Aqua Blog

OPA Gatekeeper Bypass Reveals Risks in Kubernetes Policy Engines

OPA Gatekeeper Bypass Reveals Risks in Kubernetes Policy Engines

Implementing Kubernetes securely can be a daunting task. Fortunately, there are tools in the K8s toolshed that provide out-of-the-box solutions using a single click. One such tools is OPA Gatekeeper. It is a great out-of-the-box security checkpoint to enforce security policies on Kubernetes. But are users using it correctly? Do they understand its limitations? Our new research says not necessarily!

In this blog, we dive into the potential risks of Kubernetes policy enforcement, focusing on how seemingly secure rules, such as those used in OPA Gatekeeper, can be bypassed if not carefully configured. We uncover ways to bypass the k8sallowedrepos policy and demonstrated how minor misconfigurations, such as missing trailing slashes, can open the door to unauthorized actions.

We explore alternative solutions like Kyverno and Kubewarden, introduce a more robust policy we developed, and share practical recommendations for securing your policies. This blog will help you proactively strengthen Kubernetes security and avoid common pitfalls that could compromise your cluster.

What is OPA Gatekeeper?

OPA Gatekeeper is an admission controller that validates requests to manage Kubernetes resources (create, update and delete) in a cluster using the Open Policy Agent (OPA). Gatekeeper allows you to apply security policies to help meet your organization’s compliance and security requirements.

Gatekeeper introduces two key concepts that provide administrators with powerful and flexible control over their cluster: Constraints and ConstraintTemplates, both of which are inherited from the Open Policy Agent.

  • Constraints represent your security policy by defining the conditions and enforcement requirements.
  • ConstraintTemplates are reusable statements, written in Rego, that provide the logic for evaluating specific fields in Kubernetes objects based on the requirements set in constraints

Using Gatekeeper, Kubernetes administrators can improve control over their clusters by defining policies (custom constraints and constraint templates) to meet specific needs. Alternatively, they can use a standard library of constraints and templates available in the Gatekeeper repository for quick adoption and enforcement of common policies.

OPA Gatekeeper architecture for Kubernetes policy enforcement

These policies don’t only serve as guardrails for enforcing best practices, security, and compliance, but also act as a line of defense against attackers who may already have access to your cluster. By enforcing strict policies, Gatekeeper can prevent malicious actions, such as unauthorized deployments or changes to critical resources, helping to mitigate potential damage.

EXERCISE DIRECTIONS:
Output the passage of the OPA Gatekeeper text between "Gatekeeper introduces two" and "and enforcement requirements.", inclusive, word for word.

DATA SHOWN:

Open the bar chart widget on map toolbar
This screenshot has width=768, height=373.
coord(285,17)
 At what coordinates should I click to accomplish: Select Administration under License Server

CORRECT RESPONSE:
Gatekeeper introduces two key concepts that provide administrators with powerful and flexible control over their cluster: Constraints and ConstraintTemplates, both of which are inherited from the Open Policy Agent.

  • Constraints represent your security policy by defining the conditions and enforcement requirements.